Octubre de 2008. Hice dos descubiertas próximas a Peña de las Aguas, en el valle de Rodeprados. Primero una cavidad, menor, mimetizada en la falda del Mudiello. En ella hay trazas de habitación temporal, levantaron un murete  para allanar el interior. Refugio de huidos y maquis. Sin pinturas.

Después un rocón, a media subida en la cara meridional del pico Mollaneo, en Fresnedelo nombrado La Llamayona. Durante la aproximación, observé multitud de pedruscos volteados, señal de algún ser provisto de mucha fuerza, posiblemente un jabalí. En la primera grieta de la mole no hallé signos, pero sí el cubil del levantador de pesos, que no era jabalí sino oso.
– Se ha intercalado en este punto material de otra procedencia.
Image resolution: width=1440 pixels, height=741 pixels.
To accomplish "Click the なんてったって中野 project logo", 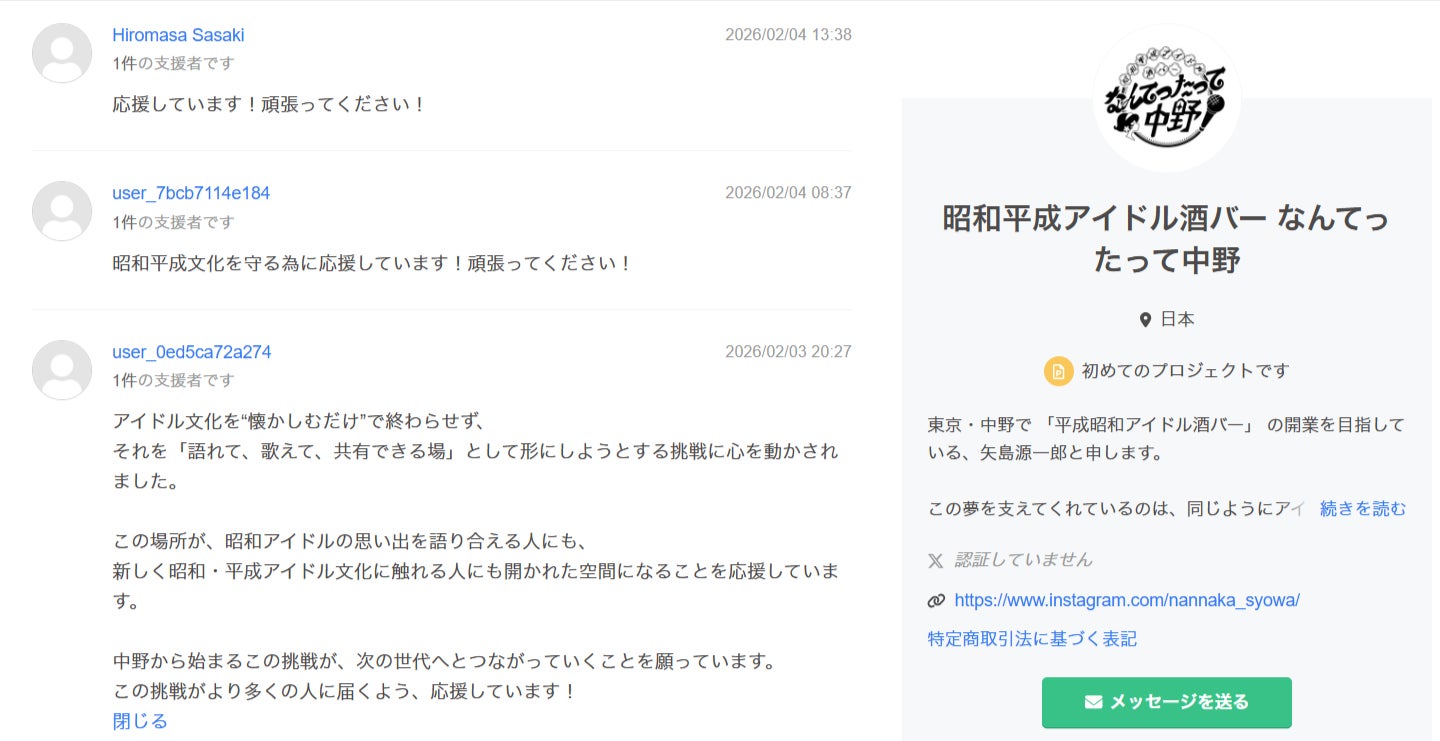I will (x=1166, y=98).
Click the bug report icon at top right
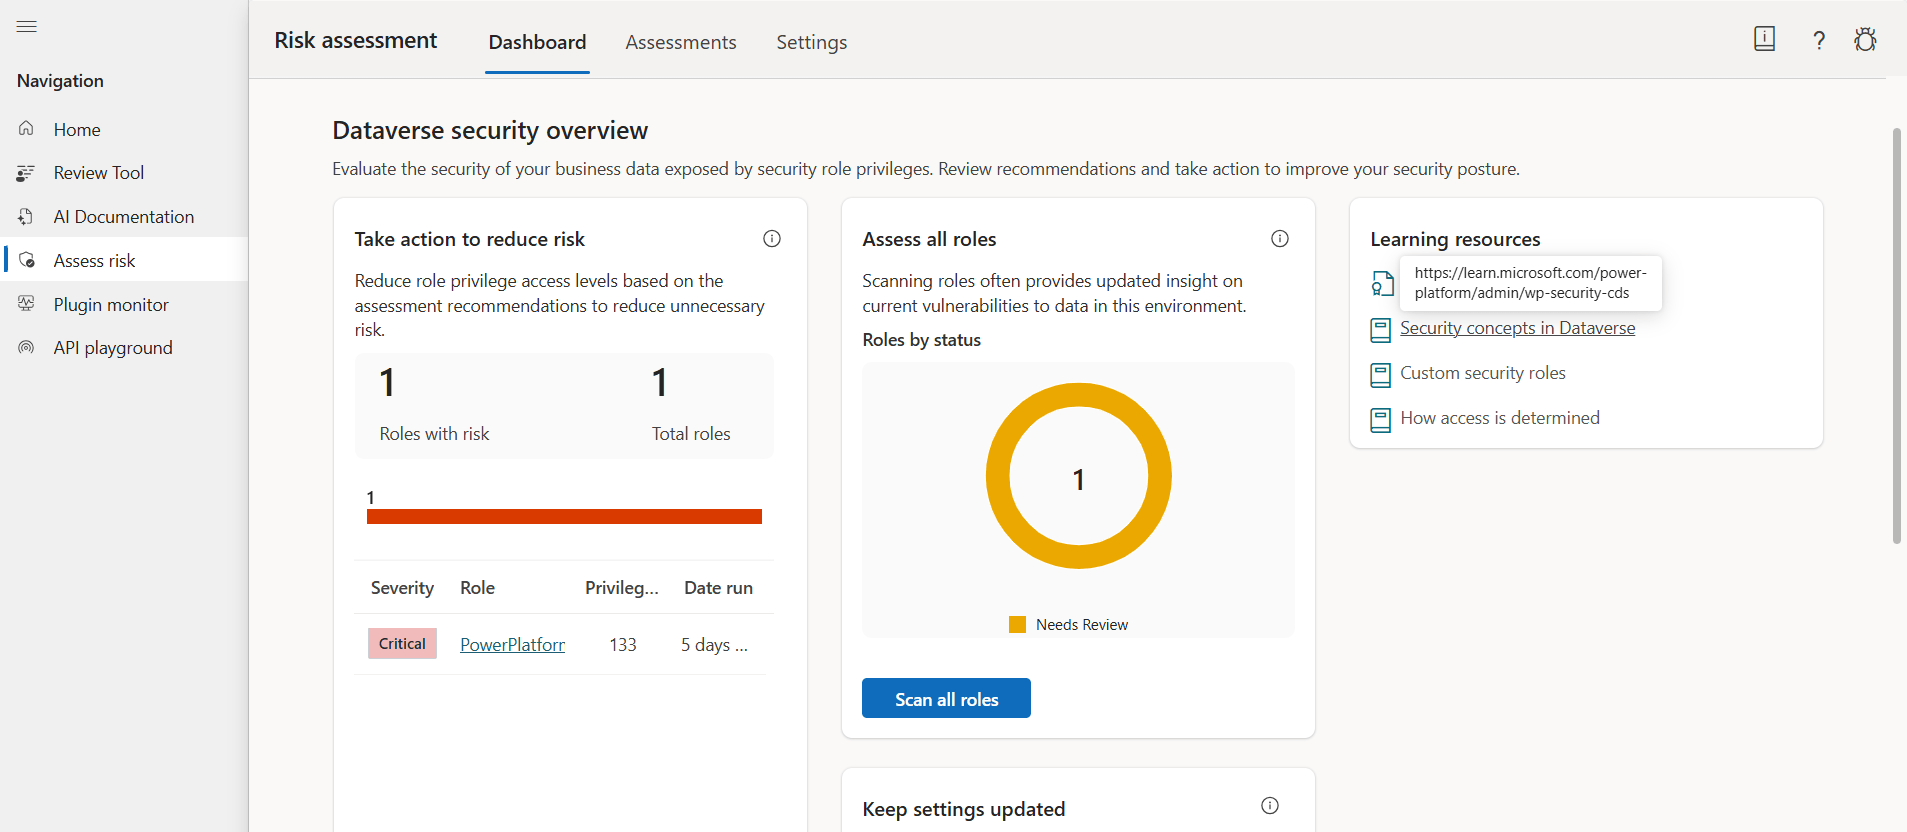This screenshot has width=1907, height=832. (x=1864, y=40)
Dentro preparó una cama de paja, tan confortable y  esférica como si la hubiera construido un gorrión gigante. Encuentros de este tipo son desiguales, recibe todas las tortas el mismo, salí pitando. Me dirigí hacia el magnífico voladizo de cuarcita, soleado, de vasta panorámica. Tampoco hallé pinturas, sí otra cama, reciente, aún más primorosa y mullida. Le tiré una foto. Dado que en estos casos prohíben correr, crecieron alas. El peñasco acoge, amén del plantígrado, al gran duque (gruesas egagrópilas al pie de una abertura en el techo) y al águila real (un notable nido en la pared).  Enfrente, los laderones norte de Rodeprados, recubiertos con robles, abedules, acebos, arces, piceas, más un teixedal en el que campea el urogallo. A la extensa matona le dicen Carballal de Ferreira.
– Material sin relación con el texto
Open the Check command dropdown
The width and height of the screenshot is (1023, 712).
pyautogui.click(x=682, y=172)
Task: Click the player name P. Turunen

Durante la investigación sobre el valle de Ancares, hace ya tres lustros y que daría a luz Aires de xistra, supe del Carballal. Entonces, con las prisas de la edición, no tuve tiempo de acercarme. Incluso por chovinismo lo menosprecié, pues aunque administrativamente sea ancarés, vierte al Cúa. Ahora contemplo estas columnatas de añosos troncos, cenicientos, un tanto funestos. Atrae su solemne boato, invita a penetrar en la espesura. Paseas admirado, entre las arquivoltas de una catedral de clorofila y musgo, hasta que detienes el paso porque notas que se te eriza el vello. Estás en  la querencia de la mujer loba.  
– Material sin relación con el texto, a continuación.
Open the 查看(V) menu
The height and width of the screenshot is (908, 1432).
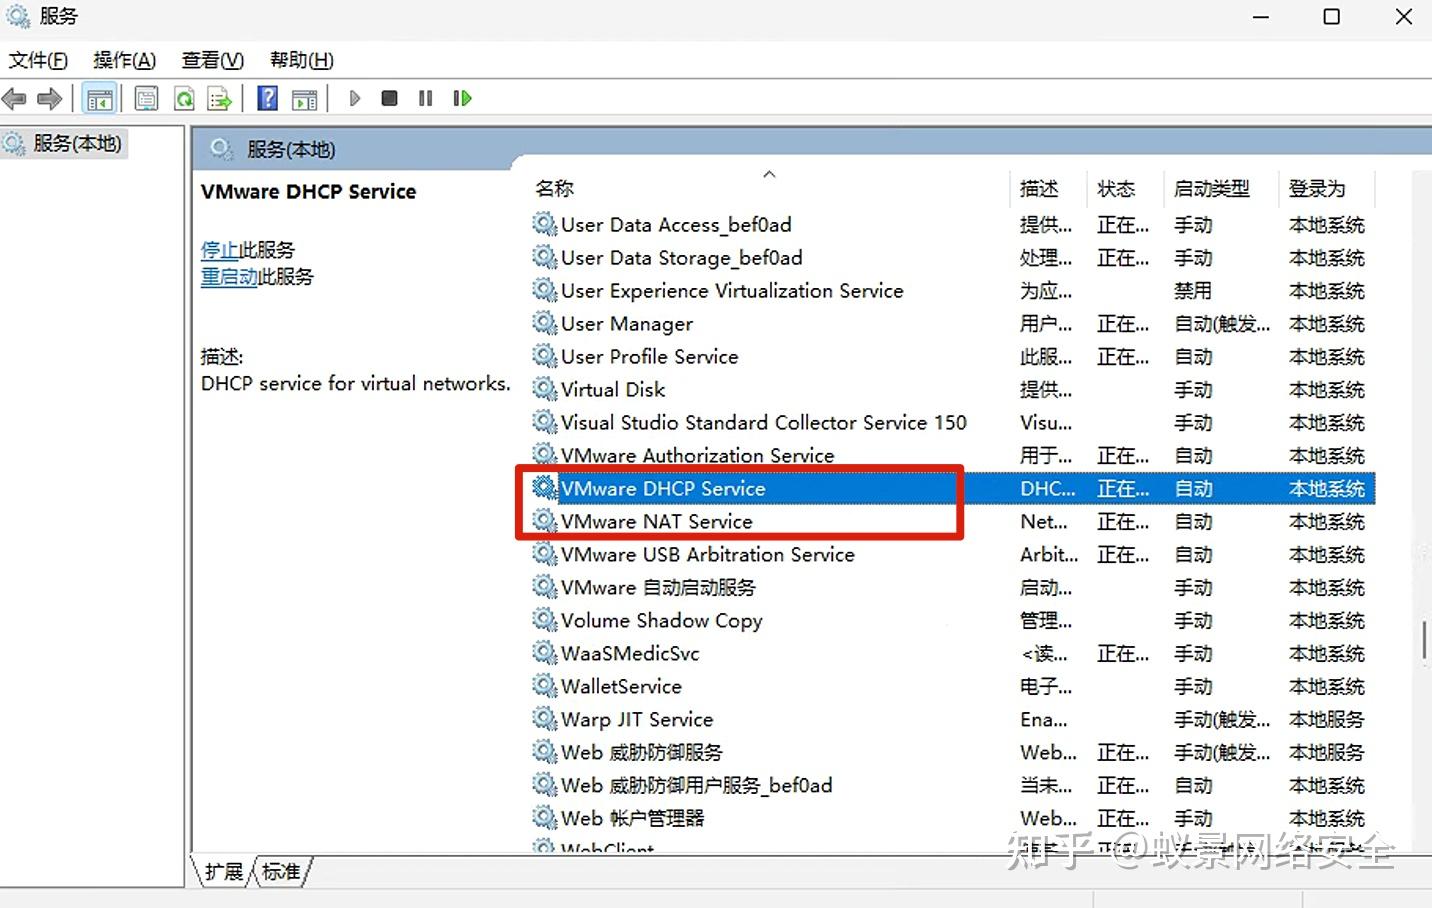[211, 60]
De aquellas entrañables pesquisas por Ancares, aún oigo la voz de doña Felicitas, entonces ya centenaria. Sentada a la puerta de su casita en Lumeras, de luto riguroso, narraba verídicos sucesos… Unos infames hijos decidieron matar al padre ciego, tanta prisa les corría  beneficiar la herencia. Los dos hermanos estaban decididos, la hermana vacilaba, aunque al final la convencieron. Con la promesa de una fiesta, vistieron de gala al viejo. Lo acomodaron en el carro, lo transportaron hasta el corazón de la selva. Allí fue abandonado, totalmente desvalido,  confiando en la sutileza de las alimañas. De nada sirvieron los ruegos y lágrimas de la joven para rescatarlo.  Antes de trasponer la loma, escucharon un grito terrible, una maldición que rebotó de árbol en árbol “¡Seáis vosotros las fieras que han de comerme!” Apenas cerró la noche, dos lobazos avanzaron, sigilosos, implacables. Notaron cierta familiaridad en los ojos opacos del hombre, pero no titubearon en despedazarlo. La divinidad del bosque,  espantada por tal carnicería, condenó a los parricidas a merodear eternamente en forma de lobos. El arrepentimiento final de la hija, logró que en ella la maldición se consumase a medias: seguiría siendo humana, excepto en noches de luna llena. Vaga por las montañas junto a los hermanos,  sangrienta partida de caza, y gusta internarse en el Carballal de Ferreira buscando el último recuerdo del padre.

Al grano, a los jeroglíficos. Nace en el humanoide un entramado o velamen, o sinuosidades cerebrales que semejan una especie de antena parabólica para captar la gnosis de los antecesores, caracterizados por una constelación de puntos; pudieran ser también siluetas de falos erectos, petición de fecundidad. Una espiral bosquejada con toscas huellas dactilares, da fe sin embargo de un pensamiento exquisito: la liberación de las almas hacia la recurrente vida eterna. Pequeñas, apartadas, descontextualizadas de otros signos, dos misteriosas estrellas de nueve rayos. En la prehistórica Pena das Augas el hombre ya dejó testimonio, convencimiento de su trascendencia.